Acting collectively, we reach for the powerful possibility that an accessible and expansive architectural field can be galvanized to find solutions to our most urgent needs. Having a shared historical perspective becomes an essential civic tool we wield together, whether to consider the critical infrastructures undone by climate change in Puerto Rico, reconsider the fragile coexistence of building and nature in Mexico and Northern California, or revisit the legacies of historical values ascribed to the poor when building homes in London or Chicago. Through models and play, we hope to unlock new solutions in young minds.

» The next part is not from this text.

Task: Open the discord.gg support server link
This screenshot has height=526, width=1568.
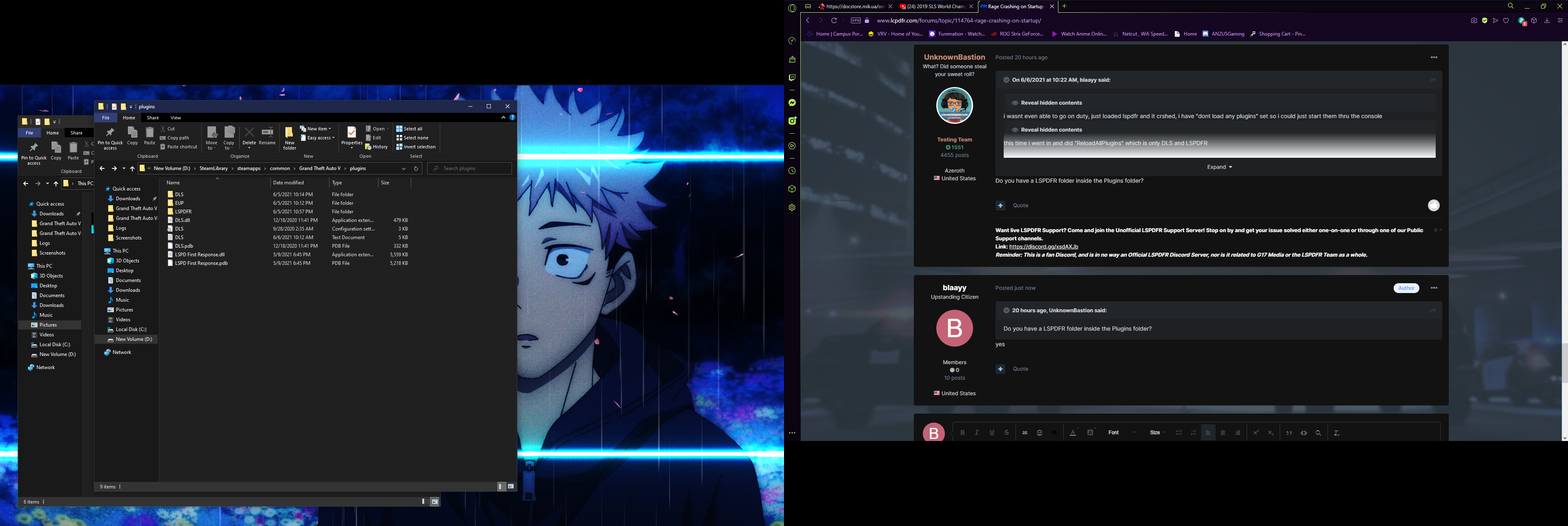Action: point(1043,247)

We’ve seen it happen just this last month on the Near West Side at the National Museum of Mexican Art Community Anchor Site, which collaborated with undergraduate students from Tecnológico de Monterrey in Querétaro to recreate a work by Oaxacan art activist Francisco Toledo. The students held a workshop to make kites that briefly resurrected lost or threatened murals, underscoring themes of the anchor exhibit documenting Pilsen’s historic but vulnerable built heritage.
On the South Side at the former Anthony Overton Elementary School in Bronzeville, Opening Closings, organized by architect Paola Aguirre’s Borderless Studio and the Chicago chapter of DOCOMOMO, inaugurated our “Connector Projects” underwritten by the Field Foundation. In the ruins of a progressive example of school design by firm Perkins + Will, high school students led by Phil Cotton and Chicago Arts Partnerships in Education transformed the decommissioned site. The event turned adult attendees back into students and the students into teachers. The high schoolers shared novel ideas, ranging from reuse of the decommissioned school structure to art installation prompts for addressing the future of public education.
Over the next months—through the closing of the core exhibition on January 7—we will continue to learn from the insights and perspectives expressed by communities across the city and visitors from around the world. As this public demonstrates new ways of engaging the legacies of our built environments, we will discover where CAB goes next.